Pore formation and cell viability after femtosecond laser irradiation. (a–c) CHO cells were irradiated with femtosecond pulses (two pulses, 14 nJ) at the plasma membrane (a, arrow), and calcein fluorescence intensity (green) was monitored over time (b and c). (d) Multiple spatially separated cells were irradiated (arrows). (e) Application of calcein-AM and EtBr (red) 90 min after optoporation produced EtBr-labeled nuclei in dead cells. (f) Live cells showed no EtBr labeling and exhibited an increase in calcein fluorescence. (g) Fluorescence intensity was monitored as a function of time for cells targeted with either amplifier (amp; two pulses, 1 kHz) or oscillator (osc; 3.8 × 10⁶ pulses, 1 MHz) sources at various energies.

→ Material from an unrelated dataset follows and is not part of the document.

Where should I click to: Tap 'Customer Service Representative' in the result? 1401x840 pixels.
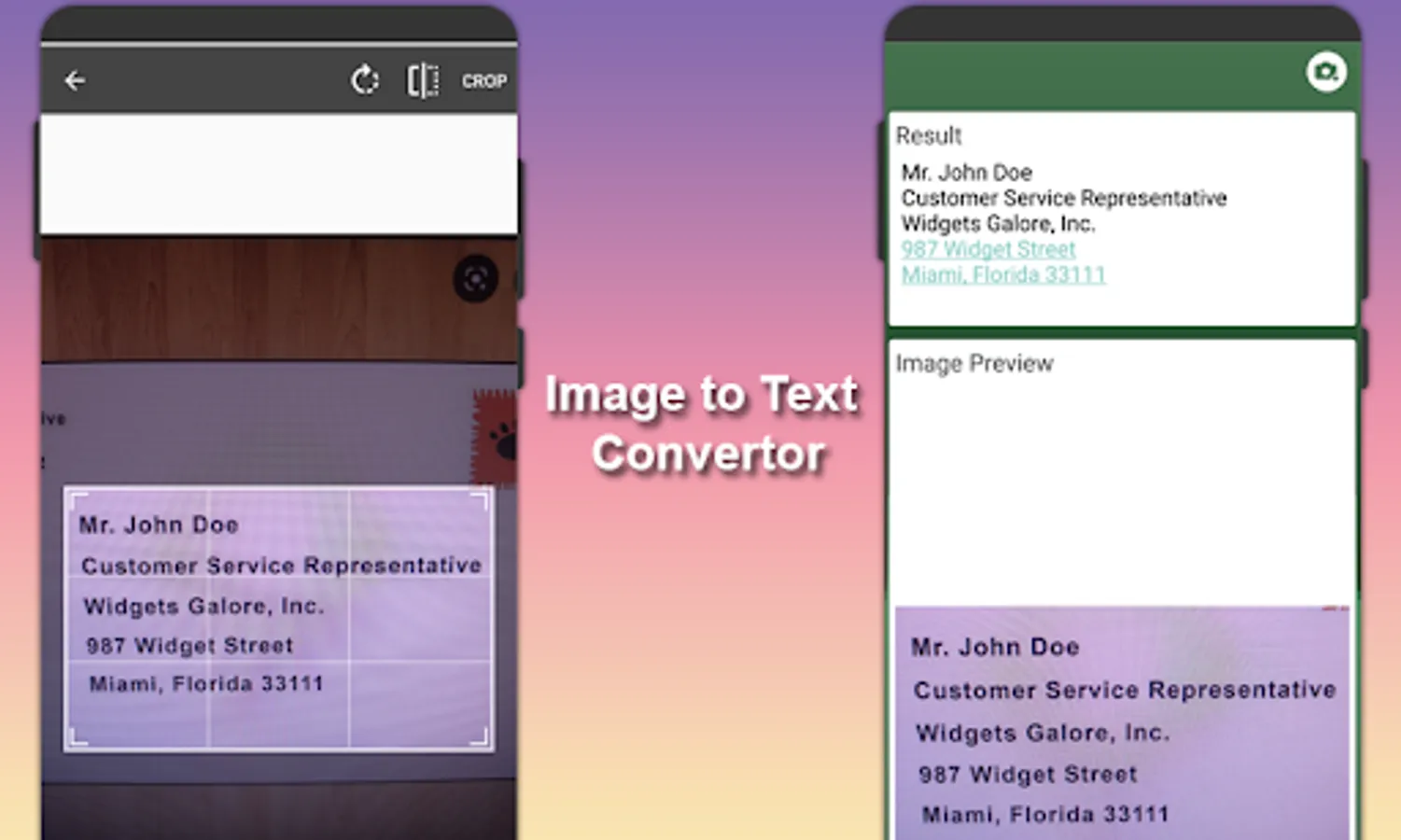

Cells with final intensities approaching the noise floor failed to reseal (red), whereas cells with stabilized, constant intensity regained membrane integrity (green). The labeled arrows along the green trace representing amplifier optoporation correspond to the fluorescence intensity at time points of the images in a–c. (h) Cell viability at 90 min for holes that did or did not reseal acutely for optoporation with each laser source. (i and j) Fluorescence intensity after optoporation, expressed as a fraction of baseline intensity, was compared against cell permeabilization (P, permeabilized; N.P., not permeabilized) and viability for cells irradiated with the amplifier (i) or the oscillator (j). Cells with an intensity drop of 2 SDs below baseline intensity were considered permeabilized.